In the log 62. Floorplanning the diagram shows a zone on the left with incrementers and event matching logic. Since then, I have expanded and genericised the system. Let's just say I've been traumatised by the timer circuits of chips like the i8253 and microcontrollers: the features are often very anti-orthogonal, obscure, hard to configure... This is often due to "evolutions" of the platforms, such as the PIC16F family for example, which progressively introduced this, that, and oh, this new bit for added convenience... and after several generations, the datasheet and user manual become totally obscure. The circuit itself is a mess of logic gates.
What I propose is simple and flexible, based around 8 identical byte incrementers, and MUXes to select the clock sources. That's all.
Of course, the "smart" parts are in the MUXes and their organisation. The first thing is that the source of one incrementer can be the overflow of the preceding one, such that they are cascaded. This can count events on one byte, or two, or three or more... The 8 bytes become fully useful, because there are much fewer structural restrictions. The whole space can be partitioned into 8 independent counters or form a monolithic counter with 64 bits, or anything between. Each incrementer has its own configuration register that selects the source between zero (default), the neighbour (cascade) or any other source of event (internal or external). To ease resource allocation, a given signal may be available on 3 different incrementers (giving the pattern 2:3:3 that maximises the chances of finding consecutive available incrementers).
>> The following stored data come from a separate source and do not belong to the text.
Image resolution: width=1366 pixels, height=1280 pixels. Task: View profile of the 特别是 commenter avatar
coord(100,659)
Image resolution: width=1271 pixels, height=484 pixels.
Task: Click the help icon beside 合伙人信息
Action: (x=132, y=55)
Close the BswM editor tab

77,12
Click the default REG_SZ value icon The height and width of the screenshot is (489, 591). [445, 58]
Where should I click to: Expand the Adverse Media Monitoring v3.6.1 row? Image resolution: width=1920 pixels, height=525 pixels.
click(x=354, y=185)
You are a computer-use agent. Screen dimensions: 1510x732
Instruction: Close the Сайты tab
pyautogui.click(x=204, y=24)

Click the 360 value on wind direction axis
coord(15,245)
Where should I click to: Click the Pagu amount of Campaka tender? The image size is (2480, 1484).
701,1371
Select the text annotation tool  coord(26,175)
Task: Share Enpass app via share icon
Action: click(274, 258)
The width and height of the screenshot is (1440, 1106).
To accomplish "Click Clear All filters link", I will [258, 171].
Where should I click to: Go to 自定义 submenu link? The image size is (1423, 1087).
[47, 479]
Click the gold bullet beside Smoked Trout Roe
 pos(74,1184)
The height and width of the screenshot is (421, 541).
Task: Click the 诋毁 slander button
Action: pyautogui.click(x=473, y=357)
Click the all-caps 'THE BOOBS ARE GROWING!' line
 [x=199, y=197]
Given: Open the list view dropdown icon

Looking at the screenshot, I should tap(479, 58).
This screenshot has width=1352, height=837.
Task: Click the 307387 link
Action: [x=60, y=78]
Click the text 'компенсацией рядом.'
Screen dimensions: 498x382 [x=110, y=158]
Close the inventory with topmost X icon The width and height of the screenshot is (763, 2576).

Incrementing a byte is not hard. There could be a "ripple" effect in a cascade of incrementers but this can be mitigated by circuits. However reading and writing the 8 bytes, such that they are available with the IN and OUT opcodes, requires more circuits. For example, reading requires 8 MUX8, similar to the register set but with only one read port. A write port can be avoided by only allowing clear/reset commands (for example with a write-only byte-wide register with 1 bit per incrementer). However this is not enough in the case of a frequency generator for example, where the value of the counter is reloaded from another register. For this purpose, one half of the registers can be written, and their value is copied to their neighbour when it overflows. Structurally, that makes 4 pairs of bytes.
Reading a cascade or simply one counter creates its own pile of problems if its clock is not synchronous to the core.
A clear-on-read byte can hold the overflow/saturation flags of the incrementers, if software polling is chosen.
Diagrams are required, I know.